(Records)
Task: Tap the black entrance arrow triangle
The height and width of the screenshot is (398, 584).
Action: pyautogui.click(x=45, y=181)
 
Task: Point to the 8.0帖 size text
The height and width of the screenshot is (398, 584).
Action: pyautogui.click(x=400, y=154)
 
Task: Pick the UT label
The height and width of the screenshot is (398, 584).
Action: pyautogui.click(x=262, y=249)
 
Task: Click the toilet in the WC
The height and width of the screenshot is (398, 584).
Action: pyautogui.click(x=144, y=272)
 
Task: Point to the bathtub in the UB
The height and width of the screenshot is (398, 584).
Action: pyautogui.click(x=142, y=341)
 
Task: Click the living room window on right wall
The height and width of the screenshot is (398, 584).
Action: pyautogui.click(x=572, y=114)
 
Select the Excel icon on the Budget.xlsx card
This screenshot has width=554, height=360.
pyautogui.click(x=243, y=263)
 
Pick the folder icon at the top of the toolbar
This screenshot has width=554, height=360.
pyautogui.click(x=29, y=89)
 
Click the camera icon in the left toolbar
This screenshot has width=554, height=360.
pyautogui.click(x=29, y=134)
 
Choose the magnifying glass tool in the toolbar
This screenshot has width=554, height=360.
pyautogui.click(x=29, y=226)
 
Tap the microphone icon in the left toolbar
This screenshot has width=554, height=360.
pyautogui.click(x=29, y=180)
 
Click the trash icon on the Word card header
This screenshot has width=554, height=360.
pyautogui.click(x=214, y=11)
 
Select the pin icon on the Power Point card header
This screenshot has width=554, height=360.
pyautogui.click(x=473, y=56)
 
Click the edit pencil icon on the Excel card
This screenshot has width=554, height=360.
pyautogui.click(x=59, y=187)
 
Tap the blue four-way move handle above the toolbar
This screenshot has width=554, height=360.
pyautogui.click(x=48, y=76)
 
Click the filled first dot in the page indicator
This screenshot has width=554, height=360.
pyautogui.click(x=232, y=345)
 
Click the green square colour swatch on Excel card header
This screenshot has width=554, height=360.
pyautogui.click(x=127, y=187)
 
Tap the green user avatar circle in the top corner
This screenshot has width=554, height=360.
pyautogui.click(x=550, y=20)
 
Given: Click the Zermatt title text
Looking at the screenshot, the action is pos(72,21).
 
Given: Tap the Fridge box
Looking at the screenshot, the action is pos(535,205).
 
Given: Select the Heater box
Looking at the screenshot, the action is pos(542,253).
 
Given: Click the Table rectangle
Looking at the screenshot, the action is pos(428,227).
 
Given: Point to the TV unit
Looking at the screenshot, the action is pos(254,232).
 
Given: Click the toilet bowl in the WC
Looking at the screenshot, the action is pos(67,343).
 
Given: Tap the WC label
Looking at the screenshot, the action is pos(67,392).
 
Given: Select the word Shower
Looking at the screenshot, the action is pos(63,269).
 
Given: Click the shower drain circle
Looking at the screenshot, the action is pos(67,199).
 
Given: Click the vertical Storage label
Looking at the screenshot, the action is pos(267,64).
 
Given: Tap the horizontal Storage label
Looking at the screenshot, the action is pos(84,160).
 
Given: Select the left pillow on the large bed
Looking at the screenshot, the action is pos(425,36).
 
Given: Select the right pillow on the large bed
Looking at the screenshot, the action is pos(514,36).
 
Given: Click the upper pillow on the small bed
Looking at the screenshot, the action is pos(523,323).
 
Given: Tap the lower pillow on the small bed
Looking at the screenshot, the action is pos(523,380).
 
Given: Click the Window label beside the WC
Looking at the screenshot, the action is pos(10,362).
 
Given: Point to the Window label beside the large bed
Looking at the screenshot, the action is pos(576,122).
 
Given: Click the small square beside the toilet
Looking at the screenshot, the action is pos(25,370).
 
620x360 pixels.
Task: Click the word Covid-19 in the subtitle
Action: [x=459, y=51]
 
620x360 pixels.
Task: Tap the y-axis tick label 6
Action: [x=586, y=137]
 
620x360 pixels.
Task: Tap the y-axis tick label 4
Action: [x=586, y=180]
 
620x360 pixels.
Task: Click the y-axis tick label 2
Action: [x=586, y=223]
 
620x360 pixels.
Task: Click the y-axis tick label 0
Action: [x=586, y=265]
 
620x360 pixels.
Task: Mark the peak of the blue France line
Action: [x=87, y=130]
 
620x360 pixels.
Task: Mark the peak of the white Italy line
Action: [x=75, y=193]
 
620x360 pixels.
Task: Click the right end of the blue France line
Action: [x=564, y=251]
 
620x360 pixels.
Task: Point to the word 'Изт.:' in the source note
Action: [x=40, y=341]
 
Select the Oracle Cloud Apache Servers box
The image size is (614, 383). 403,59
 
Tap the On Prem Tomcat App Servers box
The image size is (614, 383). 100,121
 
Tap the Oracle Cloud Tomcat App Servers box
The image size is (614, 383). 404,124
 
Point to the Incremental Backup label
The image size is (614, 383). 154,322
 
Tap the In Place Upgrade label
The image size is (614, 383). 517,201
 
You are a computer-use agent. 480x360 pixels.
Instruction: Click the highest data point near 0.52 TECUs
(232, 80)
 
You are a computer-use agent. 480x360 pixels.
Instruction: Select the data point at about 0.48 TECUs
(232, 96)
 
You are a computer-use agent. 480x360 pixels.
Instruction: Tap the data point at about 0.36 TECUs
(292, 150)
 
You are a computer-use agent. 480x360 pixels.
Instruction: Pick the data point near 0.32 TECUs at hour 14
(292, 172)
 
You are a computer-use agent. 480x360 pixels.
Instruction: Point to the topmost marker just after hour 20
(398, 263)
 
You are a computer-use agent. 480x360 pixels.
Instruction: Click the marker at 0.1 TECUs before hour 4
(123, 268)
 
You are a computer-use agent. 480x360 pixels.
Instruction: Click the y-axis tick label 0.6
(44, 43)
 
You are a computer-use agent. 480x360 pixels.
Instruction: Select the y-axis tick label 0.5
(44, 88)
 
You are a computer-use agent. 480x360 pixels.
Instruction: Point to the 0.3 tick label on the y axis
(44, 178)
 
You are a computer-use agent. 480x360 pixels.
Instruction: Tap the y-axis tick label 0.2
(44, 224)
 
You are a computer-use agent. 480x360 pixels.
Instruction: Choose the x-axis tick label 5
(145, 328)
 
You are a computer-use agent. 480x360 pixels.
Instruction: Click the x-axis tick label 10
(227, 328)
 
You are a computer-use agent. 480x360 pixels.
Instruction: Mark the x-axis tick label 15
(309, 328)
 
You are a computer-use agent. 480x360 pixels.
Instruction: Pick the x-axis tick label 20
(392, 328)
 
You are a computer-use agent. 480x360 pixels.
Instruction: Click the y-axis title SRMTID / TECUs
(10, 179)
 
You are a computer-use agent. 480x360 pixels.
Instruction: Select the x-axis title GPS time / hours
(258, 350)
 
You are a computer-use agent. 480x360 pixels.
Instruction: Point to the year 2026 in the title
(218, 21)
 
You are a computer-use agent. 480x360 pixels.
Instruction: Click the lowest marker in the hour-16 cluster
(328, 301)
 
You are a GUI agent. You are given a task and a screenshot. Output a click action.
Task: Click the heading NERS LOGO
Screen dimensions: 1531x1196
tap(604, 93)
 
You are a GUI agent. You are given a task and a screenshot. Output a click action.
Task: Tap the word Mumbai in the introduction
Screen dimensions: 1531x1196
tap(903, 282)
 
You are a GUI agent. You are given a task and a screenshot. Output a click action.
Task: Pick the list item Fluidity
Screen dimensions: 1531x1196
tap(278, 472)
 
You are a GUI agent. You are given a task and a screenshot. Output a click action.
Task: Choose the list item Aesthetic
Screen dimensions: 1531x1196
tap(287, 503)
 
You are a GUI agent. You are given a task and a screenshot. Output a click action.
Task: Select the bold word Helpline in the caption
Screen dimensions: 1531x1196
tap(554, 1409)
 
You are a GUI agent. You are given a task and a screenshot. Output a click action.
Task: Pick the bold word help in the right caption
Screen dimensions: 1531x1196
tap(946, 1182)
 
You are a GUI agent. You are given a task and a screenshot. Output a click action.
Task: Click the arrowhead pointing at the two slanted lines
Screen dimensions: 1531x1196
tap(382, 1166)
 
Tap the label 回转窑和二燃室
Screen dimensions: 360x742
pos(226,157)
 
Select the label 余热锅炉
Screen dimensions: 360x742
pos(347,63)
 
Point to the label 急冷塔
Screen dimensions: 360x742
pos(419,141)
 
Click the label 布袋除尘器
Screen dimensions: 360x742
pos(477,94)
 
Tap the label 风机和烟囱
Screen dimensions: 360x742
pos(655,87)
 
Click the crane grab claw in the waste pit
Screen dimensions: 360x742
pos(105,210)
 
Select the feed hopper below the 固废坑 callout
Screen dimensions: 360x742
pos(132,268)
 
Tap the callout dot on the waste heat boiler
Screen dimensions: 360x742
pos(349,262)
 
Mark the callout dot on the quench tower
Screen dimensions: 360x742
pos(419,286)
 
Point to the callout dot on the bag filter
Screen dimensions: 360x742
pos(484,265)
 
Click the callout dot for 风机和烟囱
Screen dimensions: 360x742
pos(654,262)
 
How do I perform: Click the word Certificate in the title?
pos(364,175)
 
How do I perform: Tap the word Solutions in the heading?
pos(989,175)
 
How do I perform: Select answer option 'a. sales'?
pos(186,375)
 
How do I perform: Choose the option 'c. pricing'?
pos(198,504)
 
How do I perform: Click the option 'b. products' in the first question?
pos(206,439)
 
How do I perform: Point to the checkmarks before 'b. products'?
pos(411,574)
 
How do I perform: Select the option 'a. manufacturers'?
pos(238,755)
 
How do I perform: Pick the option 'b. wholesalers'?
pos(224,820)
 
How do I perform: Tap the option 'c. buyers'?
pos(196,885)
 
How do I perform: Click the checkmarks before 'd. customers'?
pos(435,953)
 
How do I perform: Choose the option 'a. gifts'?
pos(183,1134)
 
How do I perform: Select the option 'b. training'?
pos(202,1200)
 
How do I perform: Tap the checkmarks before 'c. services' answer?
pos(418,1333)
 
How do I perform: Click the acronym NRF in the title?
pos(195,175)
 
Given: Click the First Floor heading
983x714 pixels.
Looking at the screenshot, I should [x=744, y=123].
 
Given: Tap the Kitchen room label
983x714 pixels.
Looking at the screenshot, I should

**PROBLEM TO WORK ON**
Copy out the lines of the Records word for word, from the very first line through the line containing "Action: pyautogui.click(x=144, y=272)", including both ends.

**FULL OUTPUT**
Task: Tap the black entrance arrow triangle
The height and width of the screenshot is (398, 584).
Action: pyautogui.click(x=45, y=181)
 
Task: Point to the 8.0帖 size text
The height and width of the screenshot is (398, 584).
Action: pyautogui.click(x=400, y=154)
 
Task: Pick the UT label
The height and width of the screenshot is (398, 584).
Action: pyautogui.click(x=262, y=249)
 
Task: Click the toilet in the WC
The height and width of the screenshot is (398, 584).
Action: pyautogui.click(x=144, y=272)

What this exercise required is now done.